Regardless of any of those typical comments and counter-arguments, the fact is that Java is 4x slower than C and Python is 40x slower than Java (more or less, depends greatly on the benchmark). (And the old C does not have JIT, hah!)

So, why Java is faster than Python?

It’s just because Java leverages way more work and responsibility on the developer than Python. This is just a trade-off between computer performance and developer performance. How is this possible?

First, we have to understand what compilers do and how optimizations work. The compiler serves basically one fundamental purpose and it’s not generating an executable or bytecode. The purpose is to solve as much work as possible beforehand. As a side-effect, it has to write an executable or bytecode that could be read later to follow the instructions. Just to be clear, the compiler job is to remove complexity and uncertainty from the source code and write an output that is as dumb-stupid as possible so it can be followed blindly. The more stuff you remove, the faster it gets later.

Which kind of stuff we can remove or simplify for later? Well, the first step is the parsing stage, parsing a source file takes a lot of time; so the most basic compiler would read the code and output a binary abstract syntax tree that can be loaded onto memory really quick. Then, would be doing simple math stuff ahead of time. Also removing dead code.

But from here it gets tricky. For the CPU handling the instructions we need to know what we’re doing ahead of time, which data types, sizes, expected result types and so. Depending on the language this might be possible but it is not the case for Python. It has way too much abstraction and craziness inbuilt that we could never know what to expect at a particular part of the program. Every variable, even if it looks simple, can be replaced by a different thing by mocking or other kind of weird techniques in Python. So the only way around is to wrap the Python values in a complex structure that can track all those changes. In doing so, we lose all running performance in favour of being a friendlier (and crazier) language.
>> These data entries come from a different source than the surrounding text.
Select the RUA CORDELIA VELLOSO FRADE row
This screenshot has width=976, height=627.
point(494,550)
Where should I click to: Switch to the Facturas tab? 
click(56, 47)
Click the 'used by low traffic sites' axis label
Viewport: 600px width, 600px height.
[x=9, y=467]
Java has static typing and this helps a lot translating all instructions into real CPU instructions. But for that step to be done we need a Just In Time compilation (JIT); if not, we would still feed the instructions one by one using the interpreter.
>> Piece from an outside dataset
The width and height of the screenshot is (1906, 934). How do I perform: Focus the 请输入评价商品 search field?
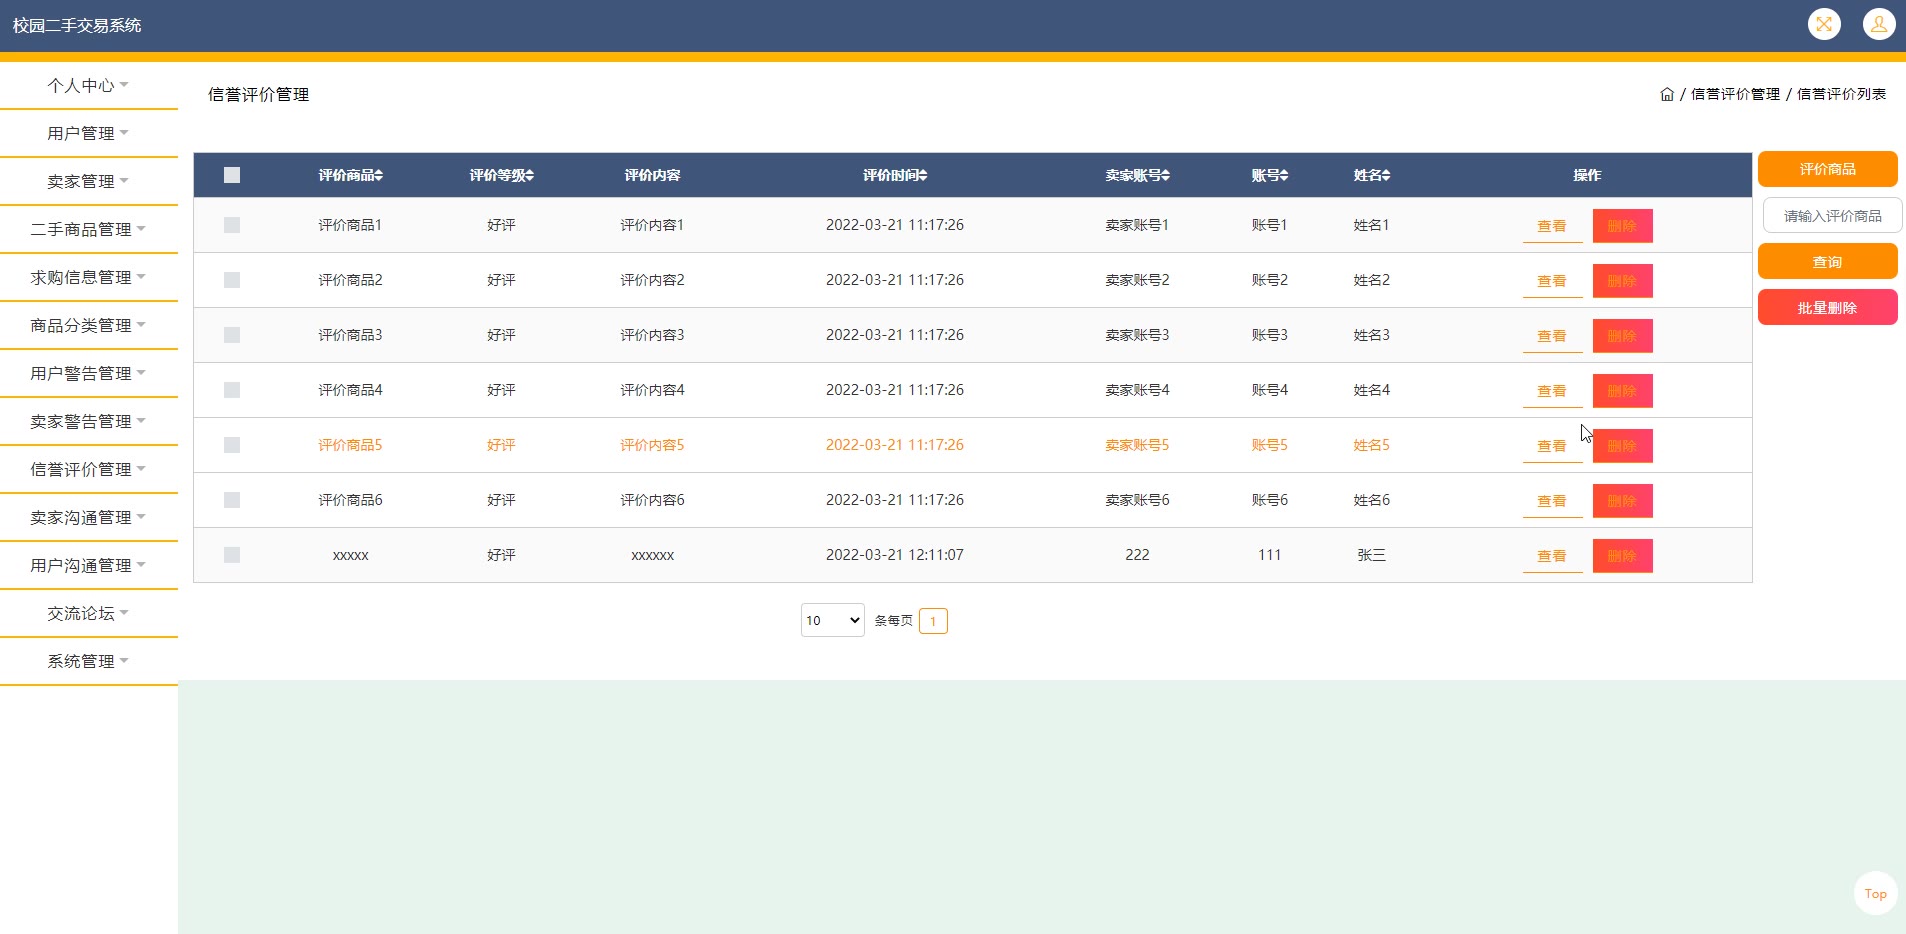point(1832,216)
But C is faster. Its trick is moving more burden from the language to the developer. In this case, we not only require the developer to type everything and define every behaviour ahead of time; we also require the developer to have responsibility on the memory access and on the program behaviour. So in C, if a program closes unexpectedly is never C fault, it’s always the developer responsibility to check everything.

This in C is called “Undefined Behaviour” and describes those grey areas where the C compiler just “it doesn’t care”, it will assume everything is good and optimize as much as possible. The C compiler can even replace function calls with the expected result on the final executable file. It can also decide to “unroll” a function into the caller because it believes that is the same result, and faster.
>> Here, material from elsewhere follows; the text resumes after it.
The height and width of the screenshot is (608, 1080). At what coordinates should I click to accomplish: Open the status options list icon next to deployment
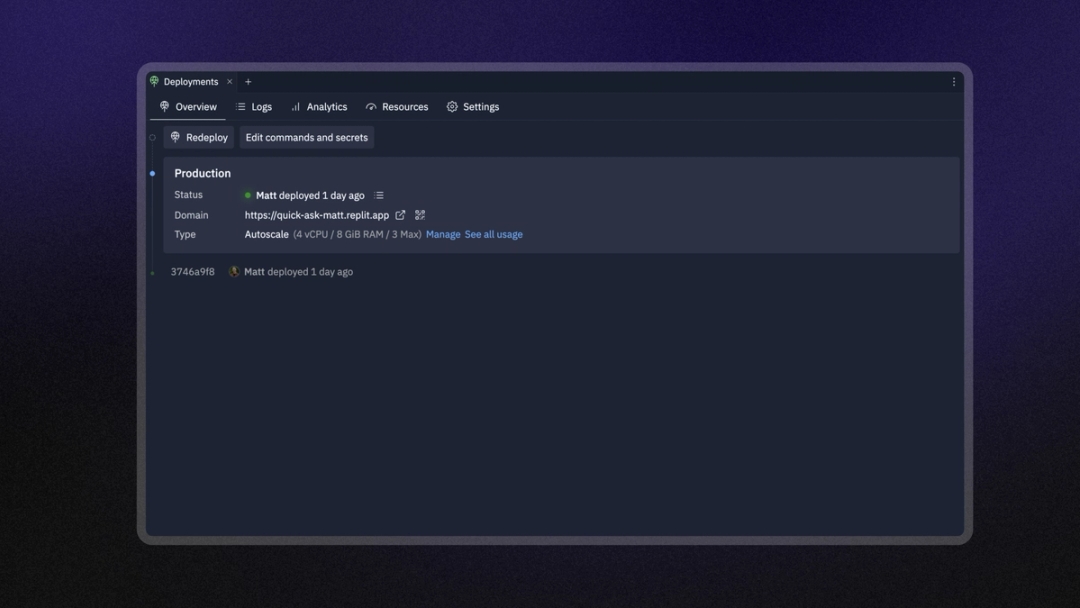[x=378, y=194]
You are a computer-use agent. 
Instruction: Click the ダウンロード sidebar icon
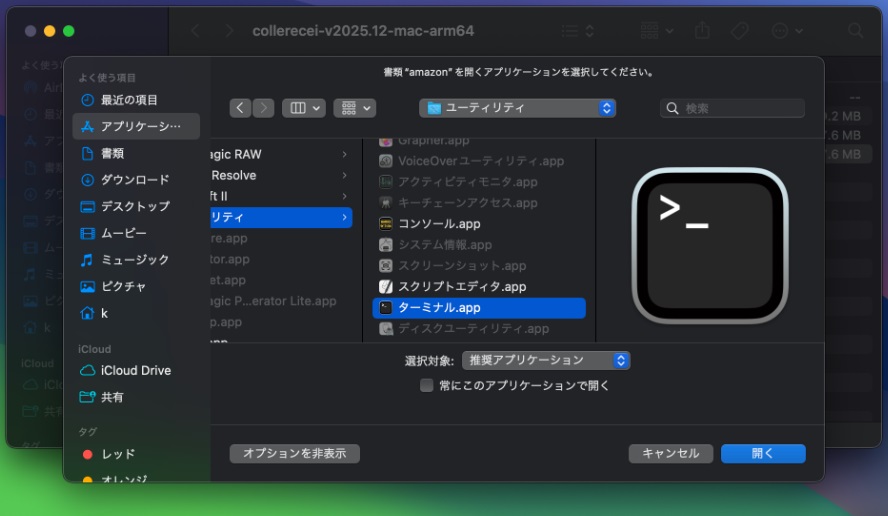click(87, 180)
So in short, the flexibility of a language and its “auto-magic” has huge trade-offs in performance. Writing a Java interpreter or compiler that is faster than Python should be easy. But writing a Python interpreter that could be fast enough to be compared to Java is almost impossible.

I want to add a special mention to JavaScript, probably the most hated language lately. Being a bit less auto-magic than Python and having huge efforts to implement faster JS engines in browsers has led JavaScript to have JIT and lots of sorts of optimizations, leaving us with one of the fastest interpreted languages that exists up to now:

JavaScript lacks thread support, because browsers don’t want scripts to mess with them for security and stability reasons. Still, if you account that most of those benchmarks I shared earlier Java was using all CPUs and JavaScript only one, it seems that JavaScript performance is somewhat close to Java, which is impressive.

Still I would not recommend (yet) JavaScript for server-side applications. But nonetheless it is an interesting outcome of being the only standard scripting language over the web.